The case of Hammons v. Schrunk, 209 Or. 127, 138, 305 P.2d 405, 410 (1956), relied upon by the Court of Appeals, is illustrative. Plaintiff brought an action against the defendant sheriff claiming that the sheriff had failed to serve a summons and complaint before the statute of limitations had run. At issue was whether the defendant in the original action was financially able to satisfy any judgment which might have been rendered against him. "The defendant objected to the examination of the witness relative to the surrender value of his life insurance, because the policy itself was the best evidence." We held that the trial court erred in allowing the oral testimony. Under these circumstances it is essential that the court have the policy before it to determine the exact cash surrender value of the property. The precise terms or contents of the policy were decisive facts in the case.

As McCormick points out, the best evidence rule is actually misnamed and should be referred to as the "original document rule."

The key words in McCormick's statement of the rule, supra, p. 2, are "the terms of a writing," because the rule should only apply when the material issue in a case is the precise wording of the document.

In the present case the witness testified to what the document did not contain; that is, the sales records did not show any sales of the calculators. Literally, this is not proof of the terms of a document. More importantly, this is not testimony in which "the smallest variation in words may be of importance." Wigmore, Evidence, supra, at 574.

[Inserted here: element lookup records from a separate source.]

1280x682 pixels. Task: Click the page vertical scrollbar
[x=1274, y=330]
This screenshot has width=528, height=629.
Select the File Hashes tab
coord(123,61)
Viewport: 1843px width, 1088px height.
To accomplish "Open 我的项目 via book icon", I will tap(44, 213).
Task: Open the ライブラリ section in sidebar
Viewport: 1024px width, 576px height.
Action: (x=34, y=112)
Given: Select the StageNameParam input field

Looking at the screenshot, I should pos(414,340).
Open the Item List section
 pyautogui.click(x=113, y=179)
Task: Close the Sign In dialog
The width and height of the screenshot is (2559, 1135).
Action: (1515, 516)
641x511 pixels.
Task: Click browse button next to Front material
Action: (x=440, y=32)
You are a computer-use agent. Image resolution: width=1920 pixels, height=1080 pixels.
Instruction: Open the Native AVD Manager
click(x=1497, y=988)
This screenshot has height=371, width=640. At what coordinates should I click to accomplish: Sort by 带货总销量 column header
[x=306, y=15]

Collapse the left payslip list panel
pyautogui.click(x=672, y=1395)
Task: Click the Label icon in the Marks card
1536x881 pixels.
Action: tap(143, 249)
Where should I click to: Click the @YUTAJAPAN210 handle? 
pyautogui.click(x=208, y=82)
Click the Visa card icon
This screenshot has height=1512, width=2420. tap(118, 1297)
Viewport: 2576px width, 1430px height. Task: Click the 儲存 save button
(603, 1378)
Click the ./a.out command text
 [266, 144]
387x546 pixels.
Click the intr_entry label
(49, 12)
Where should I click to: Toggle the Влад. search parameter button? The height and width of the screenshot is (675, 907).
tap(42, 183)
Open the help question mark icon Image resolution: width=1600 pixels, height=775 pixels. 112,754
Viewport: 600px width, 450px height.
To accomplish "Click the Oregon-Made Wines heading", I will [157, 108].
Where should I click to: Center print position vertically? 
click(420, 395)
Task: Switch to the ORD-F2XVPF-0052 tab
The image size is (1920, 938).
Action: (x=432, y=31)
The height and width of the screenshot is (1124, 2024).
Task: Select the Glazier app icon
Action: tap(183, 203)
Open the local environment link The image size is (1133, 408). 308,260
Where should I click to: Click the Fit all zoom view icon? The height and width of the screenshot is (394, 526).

We previously adopted the rule that testimony that a record did not contain certain entries was admissible and did not violate the best evidence rule. State v. Whiteaker, 118 Or. 656, 663, 247 P. 1077, (1926). Whiteaker was convicted of selling securities without a license. We stated:

"Error is predicated in permitting A.E. Gebhart, then attorney for the state Corporation Commission, and familiar with its records, to testify that an examination of the same disclosed no permit to sell `securities' had been issued to defendant Whiteaker. Appellant contends that the records of the commission is the best evidence. It is not necessary, indeed it is frivolous, to produce a record for the purpose of establishing the nonexistence of something. * * *." 118 Or. at 663, 247 P. at 1080.

Wigmore cites State v. Whiteaker, supra, 118 Or. 656, 247 P. 1077, and many other cases (including a few to the contrary) for the proposition:

"On the other hand, the fact that an entry in a record or account book does not exist, while in a sense it involves the document's terms, yet is usually and properly regarded as not requiring the books' production for proof; * * *." Wigmore, Evidence, supra, at 579.

*663 We hold the testimony was not received in violation of the best evidence rule.[1]

Reversed with instructions to the Court of Appeals to reinstate the judgment of conviction.

NOTES

[*] Holman, J., did not participate in this decision.

[1] The state relied upon State v. Lenhardt, 152 Or. 372, 374, 53 P.2d 720 (1936). The Court of Appeals was of the opinion that if Hammons v. Schrunk, supra, 209 Or. 127, 305 P.2d 405, was in conflict with State v. Lenhardt, supra, 152 Or. 372, 53 P.2d 720, Hammons would prevail as it is a more recent case.

Earlier in this opinion we pointed out the rationale for the ruling in Hammons v. Schrunk, supra, 209 Or. 127, 305 P.2d 405. This rationale is not applicable to the facts in State v. Lenhardt, supra, 152 Or. 372, 53 P.2d 720. Lenhardt was convicted of robbing the cash register of a store. The manager of the store testified he examined the cash register and it was short of what it should have contained as shown by the cash register tape. We held the testimony was admissible and it was not necessary to produce the tape. We have not relied upon that decision as the only reason stated by this court for its ruling was that the defendant did not demand that the witness produce the tape. We are not casting doubt upon the correctness of the decision, but we do have doubt about the reasoning used in reaching the desion.